Harnessing Composition Of Iron Oxide Nanoparticle: Impact Of Solvent-Mediated Ligand-Ligand Interaction And Competition Between Oxidation And Growth Kinetics

The composition of metal oxide nanoparticles is of great importance for their applications because defects and/or deviation from stoichiometry strongly affect their physical properties. We report here on the crucial role of synthesis parameters such as solvent, ligand, and iron precursors on the composition of spinel iron oxide nanoparticles synthesized by the thermal decomposition method. At first, the investigation of the thermal decomposition of iron stearates bearing either two or three stearate chains by thermogravimetric analysis, infrared spectroscopy, and Mossbauer spectrometry as a function of temperature and syntheses with only oleic acid and iron stearate confirmed that the composition of the first nuclei is wustite Fe1-xO. The synthesis of nanoparticles with high sizes requires the use of very high boiling point solvents to ensure an effective growth step. We observed that when the grain growth and oxidation kinetics are similar, nanoparticles with a spinel composition and no defects are produced. An oxidation rate slower than the nuclei growth rate favors the formation of core-shell Fe1-xO@Fe3-xO4 NPs.
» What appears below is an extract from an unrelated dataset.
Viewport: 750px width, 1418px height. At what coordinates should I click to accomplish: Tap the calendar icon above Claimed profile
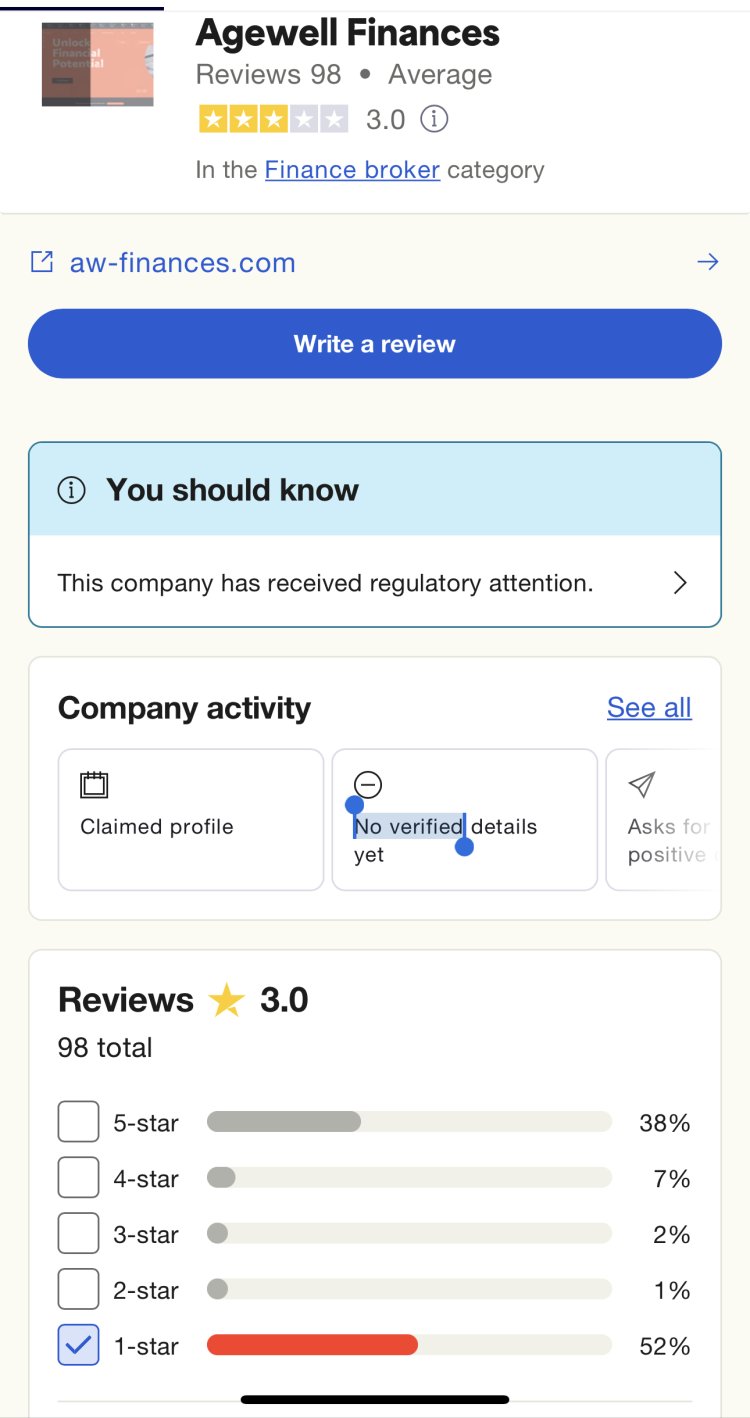coord(94,785)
The oxidation kinetics is shown to be influenced by surfactant and solvent natures. Indeed, surfactants such as oleic acid form a dense monolayer at the nuclei surface, and oxidation kinetics will depend on this monolayer permeability. Temperature, solvents with high surfactant affinity, deprotonated surfactants, or decomposition products of solvents affect the monolayer stability and thus the nanoparticle composition. The solvents' nature and solvent-mediated ligand-ligand interactions are thus evidenced to be important parameters to control the formation of defect-free and stoichiometric oxide nanoparticles.